Back to all scenarios
Scenario #2
Cluster Management
K8s v1.24, GKE, heavy use of custom controllers

API Server Crash Due to Excessive CRD Writes

API server crashed due to flooding by a malfunctioning controller creating too many custom resources.

Find this helpful?
What Happened

A bug in a controller created thousands of Custom Resources (CRs) in a tight reconciliation loop.
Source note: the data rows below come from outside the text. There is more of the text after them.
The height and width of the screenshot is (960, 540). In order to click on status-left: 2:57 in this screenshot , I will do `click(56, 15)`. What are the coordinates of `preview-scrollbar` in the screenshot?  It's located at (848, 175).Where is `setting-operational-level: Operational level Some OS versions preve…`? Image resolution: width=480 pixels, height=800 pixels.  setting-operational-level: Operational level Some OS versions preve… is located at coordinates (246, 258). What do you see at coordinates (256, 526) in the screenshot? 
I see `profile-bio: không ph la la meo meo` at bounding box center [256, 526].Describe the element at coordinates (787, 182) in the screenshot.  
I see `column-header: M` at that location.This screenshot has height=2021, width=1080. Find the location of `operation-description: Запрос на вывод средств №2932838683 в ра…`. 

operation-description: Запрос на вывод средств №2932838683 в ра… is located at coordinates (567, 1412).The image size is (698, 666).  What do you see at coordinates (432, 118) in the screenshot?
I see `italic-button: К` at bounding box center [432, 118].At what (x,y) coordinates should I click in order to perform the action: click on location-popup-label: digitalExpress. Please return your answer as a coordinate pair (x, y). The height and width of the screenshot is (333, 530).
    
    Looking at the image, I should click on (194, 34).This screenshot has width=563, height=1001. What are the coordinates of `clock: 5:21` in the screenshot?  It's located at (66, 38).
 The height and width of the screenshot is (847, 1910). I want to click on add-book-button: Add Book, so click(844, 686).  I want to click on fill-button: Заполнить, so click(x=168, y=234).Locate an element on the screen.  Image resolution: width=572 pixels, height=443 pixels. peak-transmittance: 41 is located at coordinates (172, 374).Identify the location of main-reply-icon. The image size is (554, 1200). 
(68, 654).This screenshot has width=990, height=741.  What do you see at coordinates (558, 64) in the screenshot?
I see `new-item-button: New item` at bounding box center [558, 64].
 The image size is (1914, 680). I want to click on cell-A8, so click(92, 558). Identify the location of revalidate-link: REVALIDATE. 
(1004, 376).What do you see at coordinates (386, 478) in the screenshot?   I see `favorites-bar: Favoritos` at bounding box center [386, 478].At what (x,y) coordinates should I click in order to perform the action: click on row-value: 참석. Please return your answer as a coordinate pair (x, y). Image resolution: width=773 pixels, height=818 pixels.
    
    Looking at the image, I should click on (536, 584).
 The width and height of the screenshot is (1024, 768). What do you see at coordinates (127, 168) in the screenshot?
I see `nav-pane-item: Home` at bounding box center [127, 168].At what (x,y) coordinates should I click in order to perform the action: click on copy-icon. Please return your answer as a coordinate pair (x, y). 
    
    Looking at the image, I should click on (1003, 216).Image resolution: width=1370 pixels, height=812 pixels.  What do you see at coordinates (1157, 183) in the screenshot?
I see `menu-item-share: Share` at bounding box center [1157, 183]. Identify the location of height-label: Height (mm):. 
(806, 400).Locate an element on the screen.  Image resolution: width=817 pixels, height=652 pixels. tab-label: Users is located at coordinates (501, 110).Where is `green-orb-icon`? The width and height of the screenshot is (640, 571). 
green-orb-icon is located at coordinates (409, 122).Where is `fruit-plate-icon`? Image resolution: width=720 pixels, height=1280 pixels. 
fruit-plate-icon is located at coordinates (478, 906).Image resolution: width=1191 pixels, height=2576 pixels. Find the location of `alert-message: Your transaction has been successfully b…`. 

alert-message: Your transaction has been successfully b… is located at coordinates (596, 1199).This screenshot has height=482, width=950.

Etcd was flooded, leading to slow writes, and the API server eventually became non-responsive.

Diagnosis Steps
  • 1API latency increased, leading to 504 Gateway Timeout errors in kubectl.
  • 2Used kubectl get crds | wc -l to list all CRs.
  • 3Analyzed controller logs – found infinite reconcile on a specific CR type.
  • 4etcd disk I/O was maxed.
Root Cause

Bad logic in reconcile loop: create was always called regardless of the state, creating resource floods.

Fix/Workaround
• Scaled the controller to 0 replicas.
• Manually deleted thousands of stale CRs using batch deletion.
Lessons Learned

Always test reconcile logic in a sandboxed cluster.

How to Avoid
  • 1Implement create/update guards in reconciliation.
  • 2Add Prometheus alert for high CR count.